WORK INSTRUCTIONS:
The answer must be every line of the data that holds the word "computer".

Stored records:
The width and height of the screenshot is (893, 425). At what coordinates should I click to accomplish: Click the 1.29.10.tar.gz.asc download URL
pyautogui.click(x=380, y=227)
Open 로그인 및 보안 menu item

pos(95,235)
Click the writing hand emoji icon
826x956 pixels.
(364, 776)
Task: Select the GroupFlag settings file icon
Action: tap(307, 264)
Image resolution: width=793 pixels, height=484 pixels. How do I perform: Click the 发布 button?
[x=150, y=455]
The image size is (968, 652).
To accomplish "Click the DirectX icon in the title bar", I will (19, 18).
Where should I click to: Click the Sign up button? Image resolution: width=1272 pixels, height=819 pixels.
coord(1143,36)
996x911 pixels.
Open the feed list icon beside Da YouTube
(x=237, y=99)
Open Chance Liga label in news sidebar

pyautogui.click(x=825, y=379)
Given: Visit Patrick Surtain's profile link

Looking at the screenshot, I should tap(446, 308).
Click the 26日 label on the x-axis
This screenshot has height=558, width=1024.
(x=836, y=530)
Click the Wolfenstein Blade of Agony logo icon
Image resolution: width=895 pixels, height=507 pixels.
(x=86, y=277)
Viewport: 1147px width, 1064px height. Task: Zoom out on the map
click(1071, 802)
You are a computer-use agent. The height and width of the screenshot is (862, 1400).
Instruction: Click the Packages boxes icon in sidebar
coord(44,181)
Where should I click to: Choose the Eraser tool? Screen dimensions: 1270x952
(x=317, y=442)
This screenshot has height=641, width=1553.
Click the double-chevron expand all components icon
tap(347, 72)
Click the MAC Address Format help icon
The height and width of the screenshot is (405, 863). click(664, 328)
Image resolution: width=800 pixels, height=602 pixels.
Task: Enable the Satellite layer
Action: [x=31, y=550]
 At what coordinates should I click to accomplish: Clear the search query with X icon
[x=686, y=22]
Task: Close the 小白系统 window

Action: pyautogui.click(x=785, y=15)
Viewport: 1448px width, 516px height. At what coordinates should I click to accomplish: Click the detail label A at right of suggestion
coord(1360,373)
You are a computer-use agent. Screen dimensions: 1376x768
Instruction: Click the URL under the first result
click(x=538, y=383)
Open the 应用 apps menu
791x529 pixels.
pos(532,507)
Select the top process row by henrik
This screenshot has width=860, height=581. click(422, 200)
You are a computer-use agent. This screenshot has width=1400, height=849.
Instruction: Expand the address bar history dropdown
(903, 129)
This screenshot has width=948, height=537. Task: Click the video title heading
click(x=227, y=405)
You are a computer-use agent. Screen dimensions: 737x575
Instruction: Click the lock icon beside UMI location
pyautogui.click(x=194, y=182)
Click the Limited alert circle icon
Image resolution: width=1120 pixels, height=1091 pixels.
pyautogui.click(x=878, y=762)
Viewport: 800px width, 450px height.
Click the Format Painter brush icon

RESULT FOR THIS TASK:
You are a computer-use agent. The height and width of the screenshot is (862, 1400).
You are a computer-use agent. Screen dimensions: 1376x768
You are a computer-use agent. This screenshot has width=1400, height=849.
You are a computer-use agent. Screen dimensions: 737x575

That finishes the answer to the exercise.